──────── Text shown ────────

No sign of U.K. BTL being anything other than a sustained good investment despite naysaying from lawyers whose aversion to acclimating assets explains why they’ll always be slave to the wage (or the drawings, which FYI is same as a wage so check ur ego)
Sir Woke XR Re… 29 May 23 12:15
Reply |

nul txt

I can't make the numbers add up. No doubt there's a bite point at which it's worth it but the extra sdlt/lbtt and loss of income tax relief have killed it off as a prospect for me.

Yeah I'll always work 

It's what the working classes do 

Mainly charity work and a few bits and pieces. Quite fancy a job at the Tesco tills. Go full circle. Keep the brain ticking over 

The yields don’t really work Even on cash buyer basis it looks anaemic - say you manage it yourself and don’t pay agency fees you’re still doing well to get more than 5%. Given 6 month SONIA is >5% why would you touch it?


Doing it on a cash basis is missing the point. The whole point is the leverage you can get at interest rates which are strongly negative in real terms. I am not sure I would buy right now though. The risk of a sharp short term nominal price fall is fairly substantial I would say. 

Because of the shrinking rental stock, rents are soaring.  Even after the abolition of the 10% wear-and-tear allowance, mortgage interest relief and introduction of the Stamp Duty Surcharge, its still profitable.  If you plan to keep your buy-to-let for, say 25 years, the annual rent will keep creeping up.

Yeah that is why we will keep ours. Essentially you buy with as much debt as you can put on it and still have it wash its face on an interest only basis and then sit there waiting for inflation to do its magic.

────────

• [Problems to solve]
1) In the buy-to-let thread, rewrite the passage from "I can't make" up to and including "you touch it?", changing "charity work" to "volunteering".
2) According to the buy-to-let thread, how high is 6-month SONIA?
Answer using only the buy-to-let thread, with no outside sources.

──────── Data excerpt ────────

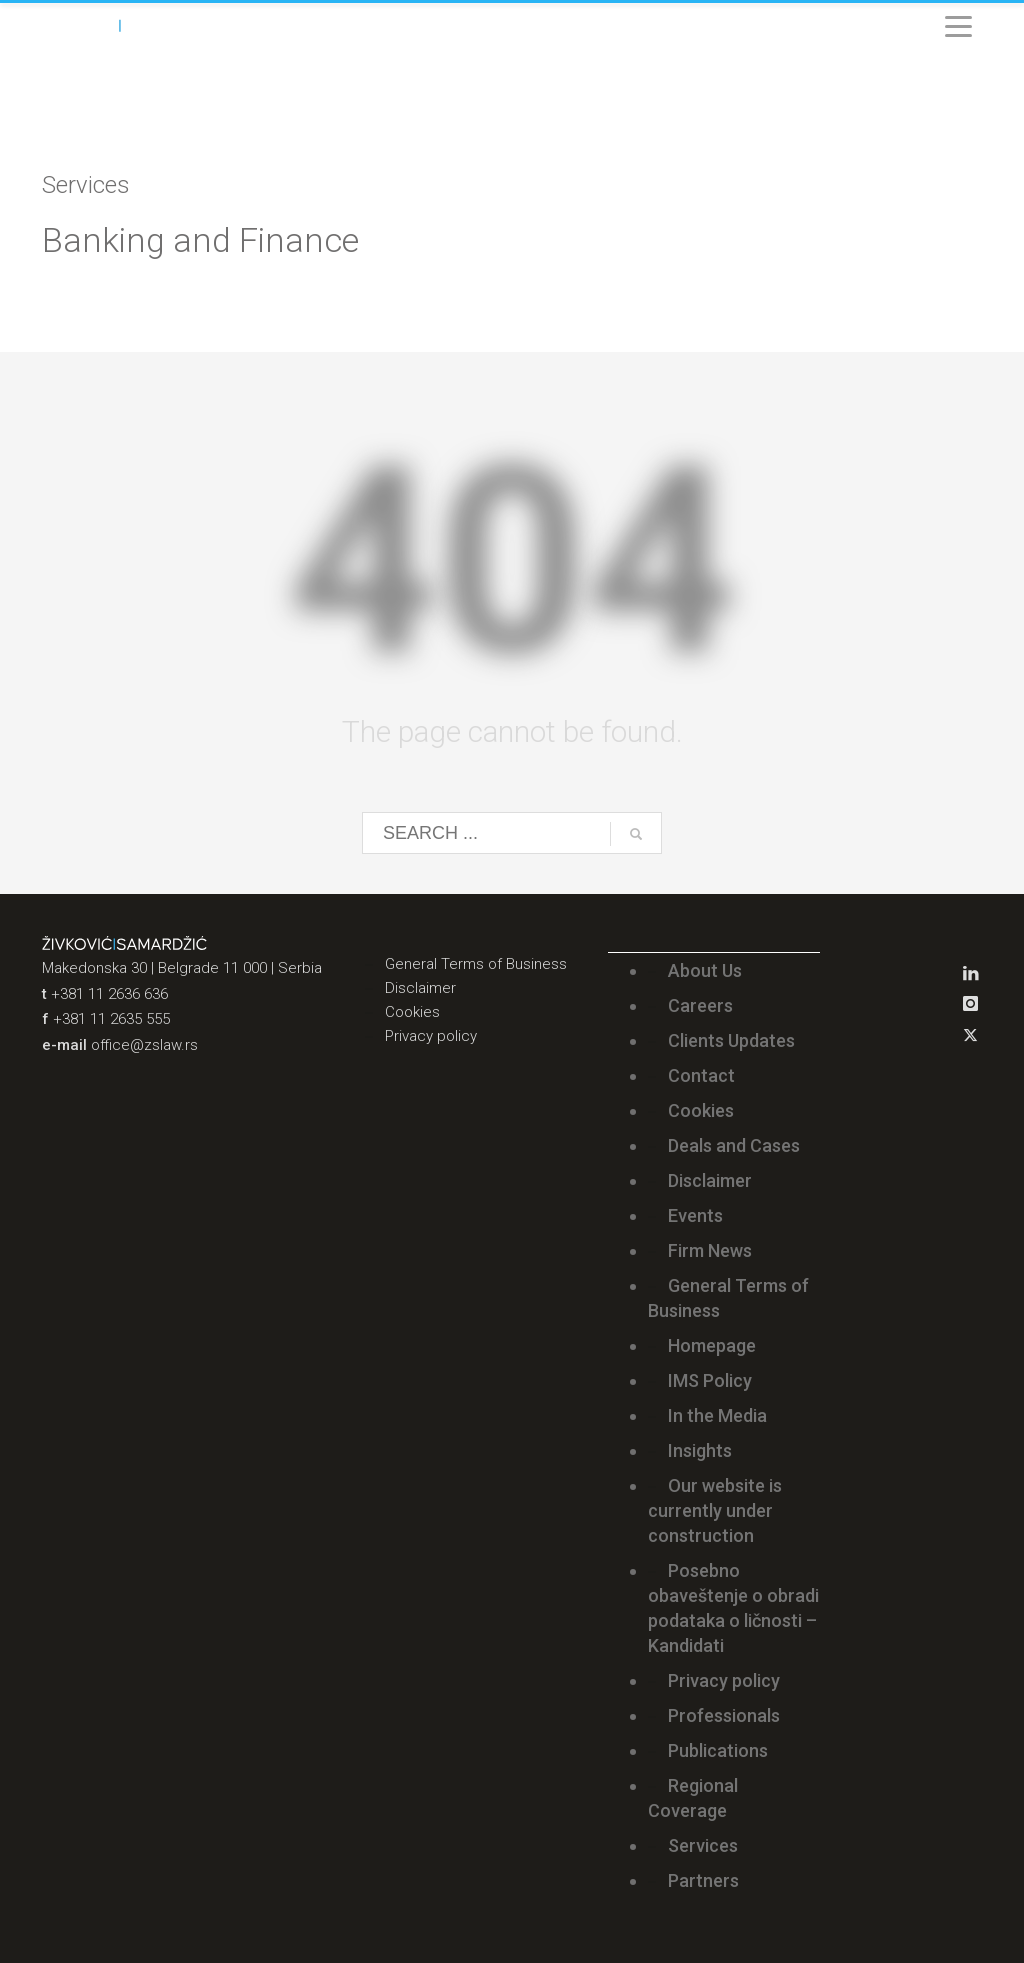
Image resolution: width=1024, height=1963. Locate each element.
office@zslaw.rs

────────

• [Outputs in order]
1)
I can't make the numbers add up. No doubt there's a bite point at which it's worth it but the extra sdlt/lbtt and loss of income tax relief have killed it off as a prospect for me.

Yeah I'll always work 

It's what the working classes do 

Mainly volunteering and a few bits and pieces. Quite fancy a job at the Tesco tills. Go full circle. Keep the brain ticking over 

The yields don’t really work Even on cash buyer basis it looks anaemic - say you manage it yourself and don’t pay agency fees you’re still doing well to get more than 5%. Given 6 month SONIA is >5% why would you touch it?

2) Above 5%.